Identifying candidate substrates for ADAM9 from post-transcriptional targets
基于“ADAM9敲低后,其底物应在细胞膜上积累”的假设,研究人员从与ADAM9负相关且受转录后调控的差异表达蛋白质中,筛选出64个定位于细胞表面的膜蛋白作为ADAM9的潜在底物候选者。这些蛋白包括35个单次跨膜蛋白、26个多次跨膜蛋白和2个糖基磷脂酰肌醇锚定蛋白。
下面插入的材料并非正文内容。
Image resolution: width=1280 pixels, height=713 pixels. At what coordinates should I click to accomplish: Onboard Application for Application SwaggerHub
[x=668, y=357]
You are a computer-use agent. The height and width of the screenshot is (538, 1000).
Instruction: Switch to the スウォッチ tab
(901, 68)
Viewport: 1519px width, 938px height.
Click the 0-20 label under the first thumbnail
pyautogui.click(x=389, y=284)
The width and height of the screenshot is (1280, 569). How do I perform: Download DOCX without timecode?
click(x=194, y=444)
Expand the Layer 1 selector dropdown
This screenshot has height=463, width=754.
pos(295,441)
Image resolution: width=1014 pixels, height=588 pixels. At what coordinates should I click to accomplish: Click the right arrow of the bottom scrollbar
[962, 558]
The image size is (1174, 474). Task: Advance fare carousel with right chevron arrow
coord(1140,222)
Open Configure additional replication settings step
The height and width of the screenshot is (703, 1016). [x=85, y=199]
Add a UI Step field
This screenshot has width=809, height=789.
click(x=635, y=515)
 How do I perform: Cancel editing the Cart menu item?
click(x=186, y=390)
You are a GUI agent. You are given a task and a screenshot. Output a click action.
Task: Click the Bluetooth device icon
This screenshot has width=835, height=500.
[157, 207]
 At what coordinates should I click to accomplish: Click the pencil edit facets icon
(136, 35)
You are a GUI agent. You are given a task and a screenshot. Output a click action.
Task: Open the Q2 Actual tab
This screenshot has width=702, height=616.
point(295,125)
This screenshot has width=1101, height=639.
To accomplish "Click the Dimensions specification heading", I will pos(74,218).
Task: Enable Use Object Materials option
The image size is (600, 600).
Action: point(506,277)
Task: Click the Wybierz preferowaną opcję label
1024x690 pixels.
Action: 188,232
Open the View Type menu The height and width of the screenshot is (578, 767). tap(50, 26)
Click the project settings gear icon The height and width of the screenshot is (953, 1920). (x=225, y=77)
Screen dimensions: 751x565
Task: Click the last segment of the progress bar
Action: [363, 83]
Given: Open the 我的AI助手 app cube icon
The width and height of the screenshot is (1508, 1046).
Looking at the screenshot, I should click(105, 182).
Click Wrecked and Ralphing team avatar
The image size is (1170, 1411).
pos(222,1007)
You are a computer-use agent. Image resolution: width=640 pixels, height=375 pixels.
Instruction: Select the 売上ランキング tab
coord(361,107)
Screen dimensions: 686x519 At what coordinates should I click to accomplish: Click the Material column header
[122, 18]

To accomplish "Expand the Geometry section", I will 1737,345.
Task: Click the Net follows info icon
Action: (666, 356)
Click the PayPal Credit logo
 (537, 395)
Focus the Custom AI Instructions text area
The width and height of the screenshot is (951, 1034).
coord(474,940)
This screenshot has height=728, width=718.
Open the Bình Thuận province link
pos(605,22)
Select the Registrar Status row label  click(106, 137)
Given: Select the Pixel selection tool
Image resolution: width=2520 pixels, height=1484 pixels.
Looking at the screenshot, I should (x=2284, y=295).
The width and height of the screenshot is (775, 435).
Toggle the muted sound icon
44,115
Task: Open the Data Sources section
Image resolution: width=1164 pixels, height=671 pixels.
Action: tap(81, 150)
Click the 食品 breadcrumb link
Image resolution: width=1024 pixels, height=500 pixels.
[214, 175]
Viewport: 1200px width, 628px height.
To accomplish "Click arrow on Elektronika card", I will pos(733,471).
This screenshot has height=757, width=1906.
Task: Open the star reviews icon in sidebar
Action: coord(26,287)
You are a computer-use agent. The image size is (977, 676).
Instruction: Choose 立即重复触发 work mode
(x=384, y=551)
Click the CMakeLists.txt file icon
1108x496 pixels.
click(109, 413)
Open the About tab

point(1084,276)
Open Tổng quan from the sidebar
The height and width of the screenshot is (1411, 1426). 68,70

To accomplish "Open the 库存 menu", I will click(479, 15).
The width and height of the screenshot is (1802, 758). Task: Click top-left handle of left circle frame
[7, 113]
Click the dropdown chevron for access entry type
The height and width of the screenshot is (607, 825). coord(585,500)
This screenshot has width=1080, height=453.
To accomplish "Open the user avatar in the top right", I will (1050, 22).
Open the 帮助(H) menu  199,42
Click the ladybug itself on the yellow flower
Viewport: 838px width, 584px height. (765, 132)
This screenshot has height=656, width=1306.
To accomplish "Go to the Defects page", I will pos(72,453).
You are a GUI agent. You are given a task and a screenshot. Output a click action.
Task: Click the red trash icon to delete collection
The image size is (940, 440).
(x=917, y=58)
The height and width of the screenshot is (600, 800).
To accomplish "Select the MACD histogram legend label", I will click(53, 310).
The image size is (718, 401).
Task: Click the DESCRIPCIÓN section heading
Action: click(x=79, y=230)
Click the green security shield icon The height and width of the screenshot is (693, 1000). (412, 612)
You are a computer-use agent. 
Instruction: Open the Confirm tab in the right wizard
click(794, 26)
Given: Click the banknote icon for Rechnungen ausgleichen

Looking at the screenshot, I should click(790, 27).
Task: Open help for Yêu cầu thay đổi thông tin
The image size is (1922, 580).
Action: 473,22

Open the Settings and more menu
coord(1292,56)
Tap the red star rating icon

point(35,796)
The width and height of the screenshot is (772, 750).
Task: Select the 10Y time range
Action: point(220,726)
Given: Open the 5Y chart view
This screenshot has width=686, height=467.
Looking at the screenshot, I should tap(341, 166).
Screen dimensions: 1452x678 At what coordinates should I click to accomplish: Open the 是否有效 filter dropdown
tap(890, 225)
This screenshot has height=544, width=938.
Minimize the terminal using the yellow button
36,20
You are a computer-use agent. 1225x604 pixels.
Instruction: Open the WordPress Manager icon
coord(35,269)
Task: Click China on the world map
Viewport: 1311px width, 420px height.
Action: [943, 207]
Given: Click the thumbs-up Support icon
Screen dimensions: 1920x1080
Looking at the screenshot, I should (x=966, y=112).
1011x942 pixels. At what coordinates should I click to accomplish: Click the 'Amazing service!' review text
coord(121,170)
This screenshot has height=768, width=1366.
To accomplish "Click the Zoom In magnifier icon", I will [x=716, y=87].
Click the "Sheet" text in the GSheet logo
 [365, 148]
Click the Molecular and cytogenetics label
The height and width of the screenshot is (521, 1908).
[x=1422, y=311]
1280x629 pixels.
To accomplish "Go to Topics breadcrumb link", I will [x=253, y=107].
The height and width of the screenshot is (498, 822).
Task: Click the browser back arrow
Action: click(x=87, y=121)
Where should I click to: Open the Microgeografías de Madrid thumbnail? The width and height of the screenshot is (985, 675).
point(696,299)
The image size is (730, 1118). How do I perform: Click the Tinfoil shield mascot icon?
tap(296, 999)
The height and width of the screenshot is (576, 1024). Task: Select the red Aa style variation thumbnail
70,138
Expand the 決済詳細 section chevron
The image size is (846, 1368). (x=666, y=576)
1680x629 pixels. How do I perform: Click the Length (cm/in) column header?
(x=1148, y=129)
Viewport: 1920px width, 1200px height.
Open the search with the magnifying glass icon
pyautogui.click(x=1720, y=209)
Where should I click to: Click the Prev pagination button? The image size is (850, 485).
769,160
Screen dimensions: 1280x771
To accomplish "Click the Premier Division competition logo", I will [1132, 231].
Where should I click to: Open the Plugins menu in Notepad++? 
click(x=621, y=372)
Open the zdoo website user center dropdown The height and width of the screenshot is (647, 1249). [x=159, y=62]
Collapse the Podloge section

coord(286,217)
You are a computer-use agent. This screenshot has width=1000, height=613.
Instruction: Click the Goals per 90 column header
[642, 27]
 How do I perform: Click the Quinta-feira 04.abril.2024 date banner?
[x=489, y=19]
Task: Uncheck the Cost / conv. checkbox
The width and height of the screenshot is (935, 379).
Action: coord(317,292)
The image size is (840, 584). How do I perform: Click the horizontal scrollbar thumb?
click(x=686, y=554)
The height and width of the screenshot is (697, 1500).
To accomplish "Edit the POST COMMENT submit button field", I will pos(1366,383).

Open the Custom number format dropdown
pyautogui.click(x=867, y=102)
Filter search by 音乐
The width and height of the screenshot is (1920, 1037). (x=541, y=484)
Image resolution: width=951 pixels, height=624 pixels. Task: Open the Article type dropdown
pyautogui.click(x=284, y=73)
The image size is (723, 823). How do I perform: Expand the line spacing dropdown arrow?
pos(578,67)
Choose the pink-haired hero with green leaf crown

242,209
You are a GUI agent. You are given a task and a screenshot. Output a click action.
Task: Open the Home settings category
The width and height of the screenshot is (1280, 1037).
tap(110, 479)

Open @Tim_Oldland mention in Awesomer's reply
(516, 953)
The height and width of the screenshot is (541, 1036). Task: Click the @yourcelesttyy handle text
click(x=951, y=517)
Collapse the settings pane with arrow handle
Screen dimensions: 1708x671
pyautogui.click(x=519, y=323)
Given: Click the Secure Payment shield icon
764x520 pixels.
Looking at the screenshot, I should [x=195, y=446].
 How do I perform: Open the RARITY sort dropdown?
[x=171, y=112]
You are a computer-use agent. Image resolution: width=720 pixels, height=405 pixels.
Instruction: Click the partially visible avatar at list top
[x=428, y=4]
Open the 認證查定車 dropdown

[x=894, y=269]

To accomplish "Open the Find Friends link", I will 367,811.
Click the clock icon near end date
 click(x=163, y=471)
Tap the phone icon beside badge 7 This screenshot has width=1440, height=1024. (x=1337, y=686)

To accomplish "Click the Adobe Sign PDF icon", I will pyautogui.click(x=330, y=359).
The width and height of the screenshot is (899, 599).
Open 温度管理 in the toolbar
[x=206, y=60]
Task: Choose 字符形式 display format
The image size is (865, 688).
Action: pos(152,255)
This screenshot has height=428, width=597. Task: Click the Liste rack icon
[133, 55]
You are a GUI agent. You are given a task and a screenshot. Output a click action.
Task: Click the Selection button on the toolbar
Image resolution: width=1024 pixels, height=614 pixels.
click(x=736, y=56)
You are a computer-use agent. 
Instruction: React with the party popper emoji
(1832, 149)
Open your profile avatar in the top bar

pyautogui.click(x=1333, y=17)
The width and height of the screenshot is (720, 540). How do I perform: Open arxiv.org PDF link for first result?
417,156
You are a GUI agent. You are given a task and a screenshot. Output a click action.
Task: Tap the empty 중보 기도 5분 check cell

ALCAM, IL10RB and IGSF8 are ADAM9 substrates
研究人员从中选择了ALCAM、IGSF8和IL10RB进行验证。实验表明,敲低ADAM9会减少培养基中脱落的ALCAM胞外域,同时增加细胞裂解物中的全长ALCAM蛋白;而过表达野生型ADAM9(而非其蛋白酶失活突变体E348A)则能增强ALCAM的脱落。即使在ADAM17基因敲除的细胞中,野生型ADAM9仍能促进ALCAM脱落,证明该过程不依赖于ADAM17。因此,ALCAM是ADAM9的直接底物。对于IGSF8,敲低ADAM9抑制了其脱落,但过表达野生型和突变型ADAM9都能促进其脱落,这表明IGSF8可能是ADAM9的间接底物。对于IL10RB,敲低ADAM9会上调其全长蛋白水平。虽然在其培养基中未检测到脱落的胞外域,但在过表达野生型ADAM9(而非E348A突变体)的细胞裂解物中发现了该片段,提示IL10RB被切割后,其胞外域可能仍滞留在细胞表面或发生内化。这些结果验证了ALCAM、IGSF8和IL10RB是ADAM9的新底物。
研究结论与意义
本研究成功开发并应用了一种整合蛋白质组与转录组学的新方法,系统性地揭示了ADAM9的下游信号网络和底物谱。研究不仅证实了ADAM9通过调节致癌的mTOR通路和抑癌的FOXO通路影响细胞命运,更重要的是,鉴定出了三个新的ADAM9相关底物:ALCAM、IGSF8和IL10RB。这些发现具有多重重要意义:首先,新发现的底物在疾病中扮演关键角色,例如ALCAM和IGSF8与实体瘤进展相关,IL10RB则在COPD、COVID-19和自身免疫疾病中上调,这为理解ADAM9在多种疾病中的具体作用机制提供了直接线索。其次,研究验证了该方法能够发现传统分泌蛋白质组学可能遗漏的底物(如IL10RB),证明了整合多组学策略在底物筛选中的优越性和必要性。最后,该研究为ADAM9作为癌症、炎症性疾病等的潜在治疗靶点提供了更坚实的理论基础和更丰富的干预视角,同时提示在靶向ADAM9进行治疗时,需考虑其对FOXO等抑癌通路的影响,以全面评估疗效与安全性。这项工作不仅增进了对ADAM9生物学功能的理解,也为研究其他膜蛋白酶提供了一套可借鉴的高通量、系统性研究框架。